TIF districts work by freezing the amount of property tax revenue that local governments receive from properties for 23 years. As property increases in value during that period, increases in property tax payments – the increment – are diverted to a separate fund to be used for improvements.

The proposed TIF district primarily would cover downtown commercial property, including the Cornerstone and Plaza DeKalb projects, which already have received about $5 million combined in city funding. The city has used TIF districts in the area for more than 30 years.

Bessie Chronopoulos, DeKalb resident and former DeKalb mayor, said during public comment that she is not agreeing nor disagreeing with the allegations of TIF fund misuse. But, she said, she is concerned with the lack of accountability for where those administrative fees are going within the city budget.

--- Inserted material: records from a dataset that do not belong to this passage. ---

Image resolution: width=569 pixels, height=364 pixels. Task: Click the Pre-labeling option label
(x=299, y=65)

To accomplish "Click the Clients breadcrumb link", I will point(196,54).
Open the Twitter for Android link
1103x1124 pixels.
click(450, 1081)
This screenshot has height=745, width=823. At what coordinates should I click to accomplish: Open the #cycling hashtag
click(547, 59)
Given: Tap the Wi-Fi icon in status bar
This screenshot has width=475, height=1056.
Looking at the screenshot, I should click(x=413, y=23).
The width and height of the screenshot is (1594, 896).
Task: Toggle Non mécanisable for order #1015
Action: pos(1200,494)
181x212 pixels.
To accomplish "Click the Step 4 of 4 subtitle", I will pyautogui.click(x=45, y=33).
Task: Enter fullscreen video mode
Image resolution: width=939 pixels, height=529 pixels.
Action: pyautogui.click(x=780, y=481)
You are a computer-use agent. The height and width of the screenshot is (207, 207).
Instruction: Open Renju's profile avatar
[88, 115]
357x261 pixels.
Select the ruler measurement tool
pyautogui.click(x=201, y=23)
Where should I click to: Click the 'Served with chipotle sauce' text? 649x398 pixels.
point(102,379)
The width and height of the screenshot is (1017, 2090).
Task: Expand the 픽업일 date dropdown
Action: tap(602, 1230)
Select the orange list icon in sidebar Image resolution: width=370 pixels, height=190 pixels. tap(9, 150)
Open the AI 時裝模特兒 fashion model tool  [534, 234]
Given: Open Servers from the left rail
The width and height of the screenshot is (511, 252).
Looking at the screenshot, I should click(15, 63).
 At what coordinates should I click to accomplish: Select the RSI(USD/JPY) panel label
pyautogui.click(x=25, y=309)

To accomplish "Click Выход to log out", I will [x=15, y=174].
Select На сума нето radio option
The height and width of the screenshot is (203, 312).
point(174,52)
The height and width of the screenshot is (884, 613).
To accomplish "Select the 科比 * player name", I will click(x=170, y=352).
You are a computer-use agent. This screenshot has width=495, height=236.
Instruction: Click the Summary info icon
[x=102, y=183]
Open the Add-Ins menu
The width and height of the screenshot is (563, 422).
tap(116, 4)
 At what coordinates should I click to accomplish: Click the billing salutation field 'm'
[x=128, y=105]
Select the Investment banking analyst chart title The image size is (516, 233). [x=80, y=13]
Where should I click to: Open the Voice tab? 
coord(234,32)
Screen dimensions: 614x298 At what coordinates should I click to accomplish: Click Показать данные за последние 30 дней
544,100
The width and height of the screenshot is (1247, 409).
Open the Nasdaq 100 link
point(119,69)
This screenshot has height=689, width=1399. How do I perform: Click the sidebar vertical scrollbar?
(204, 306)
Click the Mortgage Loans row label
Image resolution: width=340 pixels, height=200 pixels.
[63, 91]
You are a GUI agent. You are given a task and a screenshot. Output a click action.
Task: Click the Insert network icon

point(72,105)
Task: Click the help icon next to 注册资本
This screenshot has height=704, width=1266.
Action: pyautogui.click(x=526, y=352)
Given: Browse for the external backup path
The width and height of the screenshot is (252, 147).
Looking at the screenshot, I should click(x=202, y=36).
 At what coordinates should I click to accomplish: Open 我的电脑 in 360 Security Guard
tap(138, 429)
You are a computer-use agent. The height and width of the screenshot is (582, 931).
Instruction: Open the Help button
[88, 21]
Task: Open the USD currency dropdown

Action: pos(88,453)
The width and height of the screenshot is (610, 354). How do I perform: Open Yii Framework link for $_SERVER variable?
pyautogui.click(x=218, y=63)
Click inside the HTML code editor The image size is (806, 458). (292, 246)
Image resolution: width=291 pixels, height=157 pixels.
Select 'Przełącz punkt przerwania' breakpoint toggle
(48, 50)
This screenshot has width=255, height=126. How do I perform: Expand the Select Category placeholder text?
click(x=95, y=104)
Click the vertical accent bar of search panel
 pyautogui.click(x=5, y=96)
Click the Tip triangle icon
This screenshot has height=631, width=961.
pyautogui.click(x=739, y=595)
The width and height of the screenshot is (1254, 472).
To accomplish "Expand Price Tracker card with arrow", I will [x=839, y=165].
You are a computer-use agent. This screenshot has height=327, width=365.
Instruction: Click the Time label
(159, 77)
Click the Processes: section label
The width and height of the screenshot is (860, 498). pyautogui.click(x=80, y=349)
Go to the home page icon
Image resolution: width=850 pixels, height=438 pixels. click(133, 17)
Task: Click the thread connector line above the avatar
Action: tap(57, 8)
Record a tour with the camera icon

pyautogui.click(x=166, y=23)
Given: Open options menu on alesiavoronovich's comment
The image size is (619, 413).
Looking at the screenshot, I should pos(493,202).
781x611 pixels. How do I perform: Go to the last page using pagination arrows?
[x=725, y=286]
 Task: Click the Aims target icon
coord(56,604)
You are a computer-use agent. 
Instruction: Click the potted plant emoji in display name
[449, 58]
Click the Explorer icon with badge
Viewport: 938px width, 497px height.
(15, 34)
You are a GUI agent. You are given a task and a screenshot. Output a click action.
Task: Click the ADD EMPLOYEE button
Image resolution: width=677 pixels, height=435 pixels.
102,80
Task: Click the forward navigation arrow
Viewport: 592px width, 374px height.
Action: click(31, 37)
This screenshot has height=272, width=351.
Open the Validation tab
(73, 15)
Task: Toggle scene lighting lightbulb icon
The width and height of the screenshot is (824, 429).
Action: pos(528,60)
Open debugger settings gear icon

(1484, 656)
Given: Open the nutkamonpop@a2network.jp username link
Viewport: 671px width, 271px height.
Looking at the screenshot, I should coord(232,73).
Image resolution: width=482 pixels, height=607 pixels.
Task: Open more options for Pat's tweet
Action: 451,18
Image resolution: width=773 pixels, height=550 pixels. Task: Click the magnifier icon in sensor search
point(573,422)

“That is a lot of money, and it is not clear at all,” Chronopoulos said.

Jason Michnick, economic development planner for the city, said Illinois law, contracts and intergovernmental agreements determine how much money from TIF funds the city gives to which taxing body. He said the city started distributing surplus funds to the taxing bodies according to tax rates in 2011 in accordance with an intergovernmental agreement. District 428 has received more than $16.5 million since the agreement was implemented, documents show.

Mayor Jerry Smith said he has met with city officials regarding concerns of the use of TIF dollars. The $11.25 million he has offered to distribute among taxing bodies is about all the increment that remains in the city’s two active TIF accounts, Craven said.

Smith said the claims of misappropriated funds were unsubstantiated. However, he said, he is commited to doing the right thing and taking corrective action if city officials find information that corroborates school officials’ claims.

“We’d have to,” Smith said.

There no longer will be a public hearing about the proposed TIF district during the City Council meeting Monday, Smith said. He said the city will hold separate public information meetings regarding the proposed TIF district over the course of the next 30 days.

DeKalb County Board Chairman Mark Pietrowski said TIF districts can dramatically affect revenue that comes into affected taxing bodies and that he doesn’t want issues with past TIFs repeated in DeKalb.

“It’s vitally important to us that we make sure that the city of DeKalb thinks about all of these different aspects,” Pietrowski said.

Overall, Craven said, taxing bodies only want to make sure adequate oversight would be established for the proposed TIF district so questionable spending of TIF dollars doesn’t happen again.

“Taxing bodies and the city need to develop checks and balances to ensure that this doesn’t occur again,” Craven said.